USING THE INFORMATION>
- 1) In the forum thread about housing in China, why does cschrd2 advise looking for a place in person instead of relying on websites? Answer in one to three sentences.
- 2) Can you rewrite the paragraph in the forum thread about housing in China that begins "Anyway: I am a current college freshman" as a short list, keeping its main facts?
- 3) Can you answer these questions about the forum thread about housing in China?
(a) What nightly price range does cschrd2 give for a local hotel or guesthouse?
(b) Which university does Hu Caixia attend?
(c) According to China2012's reply to Hu Caixia, which university has a partnership with China2012's current college?

# China, Hunan 2012 (Please help!)



## China2012 (Jan 5, 2012)

Hi, first post. Trying to grasp at anything I can really, been getting frustrated as of late.

Anyway: I am a current college freshman studying engineering (minoring in Chinese) and I really want to live in China for a couple months this summer. Living there would give me an edge in both my language skills and when advertising myself for a career once graduated.

The only problem I've come across so far has been FINDING A PLACE TO LIVE! I've got my ticket, got my visa, everything except where will I be resting my head at night! 

So my question to you all is what should I do about housing? Should I get a hotel room for the first week and search for an apartment during that time? Or is there somewhere online (reputable) that will get me an apartment?

I will be in Kaifeng near Henan University so PLEASE If anyone has any advice, don't be shy!


~Desperate traveler.


----------



## cschrd2 (Oct 31, 2011)

If you can accept local standards i would propose to take a local hotel or guesthouse for the first few nights (should be between 60-100RMB/night) and look for a place when your here. Websites are deceiving and truly nothing shown is guaranteed (I would suggest its almost the opposite) so better to look for yourself. Also longer stays in hotels can be cheap ( I had a 118/night deal for a month in a shanghai hotel 5km from downtown (even free wifi).
Good luck!


----------



## Hu Caixia (Jan 5, 2012)

Hi！I ‘m a sophomore in Hunan Normal University.I think I could help if you travel here in Hunan Province. I know some hotels near by which have reasonable price. and ,if you 're a girl,maybe you could stay in my apartment for some while.I could show you around and be a free guide for you~to add,I am a girl.


----------



## China2012 (Jan 5, 2012)

Hu Caixia said:


> Hi！I ‘m a sophomore in Hunan Normal University.I think I could help if you travel here in Hunan Province. I know some hotels near by which have reasonable price. and ,if you 're a girl,maybe you could stay in my apartment for some while.I could show you around and be a free guide for you~to add,I am a girl.


Thank you for the offer  I was planning on going to "Henan" Province because my current college has a partnership with Kaifeng University there. However, if I can go to Hunan province and will have a better chance of finding a place to live I'd go there ^^;

I am a boy unfortunately  but I'm not straight so I wouldn't consider me a threat ^^;.

Anywho let me know what I should do .


----------



## Hu Caixia (Jan 5, 2012)

Well，I see. 
herhaps you could check that with the Internet.It will show you some hosels and Inns near your school.

[Collected data entries]
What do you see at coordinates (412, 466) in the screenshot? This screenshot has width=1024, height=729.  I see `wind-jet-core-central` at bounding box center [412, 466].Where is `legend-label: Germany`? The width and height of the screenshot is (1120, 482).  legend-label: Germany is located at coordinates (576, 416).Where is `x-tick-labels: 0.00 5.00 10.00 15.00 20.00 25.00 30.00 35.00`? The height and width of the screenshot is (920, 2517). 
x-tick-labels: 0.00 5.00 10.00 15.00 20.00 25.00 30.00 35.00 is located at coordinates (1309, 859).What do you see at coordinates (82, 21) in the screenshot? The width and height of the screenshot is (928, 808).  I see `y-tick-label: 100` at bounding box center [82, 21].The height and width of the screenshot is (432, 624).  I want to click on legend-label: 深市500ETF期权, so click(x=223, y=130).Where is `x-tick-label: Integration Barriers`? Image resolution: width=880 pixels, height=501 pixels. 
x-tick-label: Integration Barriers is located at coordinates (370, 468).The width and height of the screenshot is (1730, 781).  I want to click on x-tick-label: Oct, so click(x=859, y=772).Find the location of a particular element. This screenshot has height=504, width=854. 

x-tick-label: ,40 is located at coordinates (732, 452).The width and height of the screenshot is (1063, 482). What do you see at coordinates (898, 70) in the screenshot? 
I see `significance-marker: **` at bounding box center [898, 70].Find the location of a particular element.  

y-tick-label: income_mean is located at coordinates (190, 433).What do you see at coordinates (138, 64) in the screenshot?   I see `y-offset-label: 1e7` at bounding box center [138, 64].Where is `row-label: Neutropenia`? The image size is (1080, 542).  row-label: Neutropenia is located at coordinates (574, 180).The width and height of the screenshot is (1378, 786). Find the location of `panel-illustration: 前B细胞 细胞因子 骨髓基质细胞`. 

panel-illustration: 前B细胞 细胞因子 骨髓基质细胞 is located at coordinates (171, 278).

TASK-BY-TASK ANSWERS>
- 1) cschrd2 says websites are deceiving and nothing shown on them is guaranteed, and suggests the reality may be almost the opposite. So it is better to look for yourself after arriving.

- 2)
- Current college freshman studying engineering, minoring in Chinese
- Wants to live in China for a couple of months this summer
- Expects this to improve language skills
- Expects it to help in advertising themselves for a career after graduating

- 3)
(a) Between 60 and 100 RMB per night
(b) Hunan Normal University
(c) Kaifeng University